November 24, 2024

The Fed's main inflation indicator rose at an annual rate of 2.8% in February, in line with expectations

Inflation rose in line with expectations in February, according to what the Fed considers a more important barometer, which could keep the Fed on hold before it starts considering a rate cut.

this personal consumption expenditures price index The U.S. Commerce Department reported on Friday that commodity prices excluding food and energy increased 2.8% over the 12 months and 0.3% month-on-month. Both numbers were in line with Dow Jones forecasts.
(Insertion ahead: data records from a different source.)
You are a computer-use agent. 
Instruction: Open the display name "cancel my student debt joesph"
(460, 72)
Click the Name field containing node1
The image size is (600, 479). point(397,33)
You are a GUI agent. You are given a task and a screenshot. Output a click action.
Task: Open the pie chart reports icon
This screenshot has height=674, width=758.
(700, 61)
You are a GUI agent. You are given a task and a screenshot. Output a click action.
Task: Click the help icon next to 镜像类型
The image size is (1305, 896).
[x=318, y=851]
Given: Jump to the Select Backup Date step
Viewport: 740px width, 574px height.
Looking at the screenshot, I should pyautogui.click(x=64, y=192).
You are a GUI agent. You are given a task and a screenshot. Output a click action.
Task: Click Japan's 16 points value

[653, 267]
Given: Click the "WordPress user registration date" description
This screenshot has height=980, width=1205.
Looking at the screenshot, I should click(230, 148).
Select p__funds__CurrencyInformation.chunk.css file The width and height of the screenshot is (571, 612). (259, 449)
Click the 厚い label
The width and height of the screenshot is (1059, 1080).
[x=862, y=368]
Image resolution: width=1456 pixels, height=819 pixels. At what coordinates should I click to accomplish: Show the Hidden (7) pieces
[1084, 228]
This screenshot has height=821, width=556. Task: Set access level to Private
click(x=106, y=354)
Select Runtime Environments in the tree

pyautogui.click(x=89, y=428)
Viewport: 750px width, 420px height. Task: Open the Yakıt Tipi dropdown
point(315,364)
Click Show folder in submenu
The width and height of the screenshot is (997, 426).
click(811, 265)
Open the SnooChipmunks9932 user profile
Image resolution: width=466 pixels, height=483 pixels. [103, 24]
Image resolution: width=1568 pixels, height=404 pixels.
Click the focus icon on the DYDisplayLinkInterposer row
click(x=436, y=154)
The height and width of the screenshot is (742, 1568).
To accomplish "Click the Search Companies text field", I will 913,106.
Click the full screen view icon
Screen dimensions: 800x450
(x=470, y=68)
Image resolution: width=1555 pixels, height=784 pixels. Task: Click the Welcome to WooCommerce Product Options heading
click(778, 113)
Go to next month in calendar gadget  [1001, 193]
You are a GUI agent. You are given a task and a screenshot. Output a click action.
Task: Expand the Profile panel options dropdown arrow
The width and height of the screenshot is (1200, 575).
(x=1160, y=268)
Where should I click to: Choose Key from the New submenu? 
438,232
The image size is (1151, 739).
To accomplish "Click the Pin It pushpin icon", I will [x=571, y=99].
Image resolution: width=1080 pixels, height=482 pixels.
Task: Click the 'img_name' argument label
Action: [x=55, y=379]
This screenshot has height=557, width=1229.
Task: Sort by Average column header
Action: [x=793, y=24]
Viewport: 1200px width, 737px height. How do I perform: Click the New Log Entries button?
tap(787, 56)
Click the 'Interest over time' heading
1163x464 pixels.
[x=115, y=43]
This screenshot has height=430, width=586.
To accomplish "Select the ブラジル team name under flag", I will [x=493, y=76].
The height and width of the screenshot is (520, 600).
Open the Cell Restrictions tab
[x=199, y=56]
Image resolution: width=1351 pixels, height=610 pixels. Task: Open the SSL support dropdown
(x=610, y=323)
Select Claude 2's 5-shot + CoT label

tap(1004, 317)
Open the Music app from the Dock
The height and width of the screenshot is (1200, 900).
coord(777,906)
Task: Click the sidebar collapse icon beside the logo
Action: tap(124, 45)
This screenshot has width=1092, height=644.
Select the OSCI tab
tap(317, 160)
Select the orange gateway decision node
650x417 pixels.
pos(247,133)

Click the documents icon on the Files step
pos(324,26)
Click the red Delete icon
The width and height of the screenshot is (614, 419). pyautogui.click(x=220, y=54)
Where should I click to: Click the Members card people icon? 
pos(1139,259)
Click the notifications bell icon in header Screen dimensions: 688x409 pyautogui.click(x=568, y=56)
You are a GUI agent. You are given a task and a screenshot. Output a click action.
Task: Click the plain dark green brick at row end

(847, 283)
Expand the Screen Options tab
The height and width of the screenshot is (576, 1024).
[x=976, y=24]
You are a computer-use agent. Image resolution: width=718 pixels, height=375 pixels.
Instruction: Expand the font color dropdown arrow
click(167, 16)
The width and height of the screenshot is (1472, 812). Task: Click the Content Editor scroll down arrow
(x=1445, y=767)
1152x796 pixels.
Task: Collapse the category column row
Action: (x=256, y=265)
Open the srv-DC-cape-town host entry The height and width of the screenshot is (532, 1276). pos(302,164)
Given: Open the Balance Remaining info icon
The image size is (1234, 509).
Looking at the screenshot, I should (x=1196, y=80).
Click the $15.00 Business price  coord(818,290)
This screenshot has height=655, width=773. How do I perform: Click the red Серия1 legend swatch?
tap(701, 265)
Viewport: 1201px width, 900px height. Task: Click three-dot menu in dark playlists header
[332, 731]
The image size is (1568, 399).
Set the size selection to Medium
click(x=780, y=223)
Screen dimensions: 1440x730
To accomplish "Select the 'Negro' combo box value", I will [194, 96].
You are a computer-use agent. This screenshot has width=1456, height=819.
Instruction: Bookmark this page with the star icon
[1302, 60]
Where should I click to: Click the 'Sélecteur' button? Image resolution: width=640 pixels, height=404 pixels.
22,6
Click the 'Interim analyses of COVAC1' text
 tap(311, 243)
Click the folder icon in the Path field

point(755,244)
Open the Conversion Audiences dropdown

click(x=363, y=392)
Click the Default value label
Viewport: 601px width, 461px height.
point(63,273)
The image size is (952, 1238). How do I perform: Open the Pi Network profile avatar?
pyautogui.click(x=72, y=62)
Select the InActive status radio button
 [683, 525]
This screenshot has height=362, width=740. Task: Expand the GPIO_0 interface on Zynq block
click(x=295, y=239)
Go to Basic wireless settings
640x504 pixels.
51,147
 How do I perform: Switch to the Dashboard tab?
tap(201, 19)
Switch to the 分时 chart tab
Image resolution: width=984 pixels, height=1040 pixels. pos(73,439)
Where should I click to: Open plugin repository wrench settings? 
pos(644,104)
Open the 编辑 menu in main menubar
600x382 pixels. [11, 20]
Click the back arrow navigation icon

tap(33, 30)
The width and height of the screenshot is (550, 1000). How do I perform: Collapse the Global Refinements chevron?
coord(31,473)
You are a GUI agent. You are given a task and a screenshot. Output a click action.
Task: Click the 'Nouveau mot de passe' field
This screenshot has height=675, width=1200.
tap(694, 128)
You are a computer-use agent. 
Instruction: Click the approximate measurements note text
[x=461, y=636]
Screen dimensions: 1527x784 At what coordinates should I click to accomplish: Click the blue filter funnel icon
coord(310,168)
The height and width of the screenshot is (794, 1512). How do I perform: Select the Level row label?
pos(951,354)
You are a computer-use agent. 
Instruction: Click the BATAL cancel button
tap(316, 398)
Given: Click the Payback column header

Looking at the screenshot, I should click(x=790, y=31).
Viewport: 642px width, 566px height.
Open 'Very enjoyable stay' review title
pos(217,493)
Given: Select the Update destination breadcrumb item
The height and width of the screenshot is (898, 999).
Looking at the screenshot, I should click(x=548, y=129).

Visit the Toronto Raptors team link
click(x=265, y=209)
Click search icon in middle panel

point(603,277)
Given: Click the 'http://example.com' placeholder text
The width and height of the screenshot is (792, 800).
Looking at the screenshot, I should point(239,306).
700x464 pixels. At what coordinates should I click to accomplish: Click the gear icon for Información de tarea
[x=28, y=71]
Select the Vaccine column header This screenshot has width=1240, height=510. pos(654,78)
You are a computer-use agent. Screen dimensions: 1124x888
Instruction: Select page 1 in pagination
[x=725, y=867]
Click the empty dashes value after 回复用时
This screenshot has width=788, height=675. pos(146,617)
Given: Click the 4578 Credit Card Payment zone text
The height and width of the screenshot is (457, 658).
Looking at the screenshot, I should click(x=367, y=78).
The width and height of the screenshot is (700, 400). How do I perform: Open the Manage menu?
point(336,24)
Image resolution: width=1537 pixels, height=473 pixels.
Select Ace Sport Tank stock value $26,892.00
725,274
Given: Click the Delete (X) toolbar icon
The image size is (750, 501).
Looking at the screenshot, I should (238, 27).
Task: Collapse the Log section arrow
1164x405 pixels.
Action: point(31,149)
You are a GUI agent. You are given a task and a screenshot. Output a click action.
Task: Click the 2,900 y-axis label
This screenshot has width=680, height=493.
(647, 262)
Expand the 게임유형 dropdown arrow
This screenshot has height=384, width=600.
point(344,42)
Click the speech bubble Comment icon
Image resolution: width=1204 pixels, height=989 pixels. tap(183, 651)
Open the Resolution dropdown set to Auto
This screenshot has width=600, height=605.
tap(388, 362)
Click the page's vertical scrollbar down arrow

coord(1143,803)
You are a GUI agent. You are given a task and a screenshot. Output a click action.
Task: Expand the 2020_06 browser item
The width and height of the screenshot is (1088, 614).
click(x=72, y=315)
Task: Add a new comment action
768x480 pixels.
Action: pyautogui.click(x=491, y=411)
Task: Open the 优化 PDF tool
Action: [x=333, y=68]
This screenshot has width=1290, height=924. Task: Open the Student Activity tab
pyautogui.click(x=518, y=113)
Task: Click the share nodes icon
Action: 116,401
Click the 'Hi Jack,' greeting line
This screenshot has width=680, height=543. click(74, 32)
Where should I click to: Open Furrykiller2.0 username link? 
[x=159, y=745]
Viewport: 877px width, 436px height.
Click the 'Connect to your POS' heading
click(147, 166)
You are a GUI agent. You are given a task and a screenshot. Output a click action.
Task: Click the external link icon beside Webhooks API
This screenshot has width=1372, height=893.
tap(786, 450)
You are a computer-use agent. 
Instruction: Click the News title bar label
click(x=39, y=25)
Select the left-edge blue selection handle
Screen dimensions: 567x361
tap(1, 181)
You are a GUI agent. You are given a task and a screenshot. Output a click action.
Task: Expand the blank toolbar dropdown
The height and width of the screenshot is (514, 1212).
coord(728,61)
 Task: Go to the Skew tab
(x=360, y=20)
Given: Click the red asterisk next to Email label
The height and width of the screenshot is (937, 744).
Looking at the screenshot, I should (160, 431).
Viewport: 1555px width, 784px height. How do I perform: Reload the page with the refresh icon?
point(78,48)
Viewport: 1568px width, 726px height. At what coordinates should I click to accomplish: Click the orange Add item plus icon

Including volatile food and energy costs, the overall PCE data showed growth of 0.3% for the month and 2.5% for the 12 months, compared with expectations of 0.4% and 2.5%.

Stock and bond markets were closed for the Good Friday holiday.

While the Fed considers both measures when setting policy, it believes the core measure provides a better gauge of long-term inflationary pressures. The Fed’s annual inflation target is 2%; core personal consumption expenditures inflation has not fallen below that level in three years.

“Nothing particularly surprising,” said Victoria Greene, chief investment officer at G Squared Private. “Obviously it’s not the number the Fed wanted to see, but I don’t think it’s going to put anyone back to work on Monday. “I was caught off guard,” Fortune told CNBC. “I think everyone will be quick to turn to the labor market and say, if we see some weakness and cracks here, this little stickiness in inflation and PCE isn’t going to matter that much.”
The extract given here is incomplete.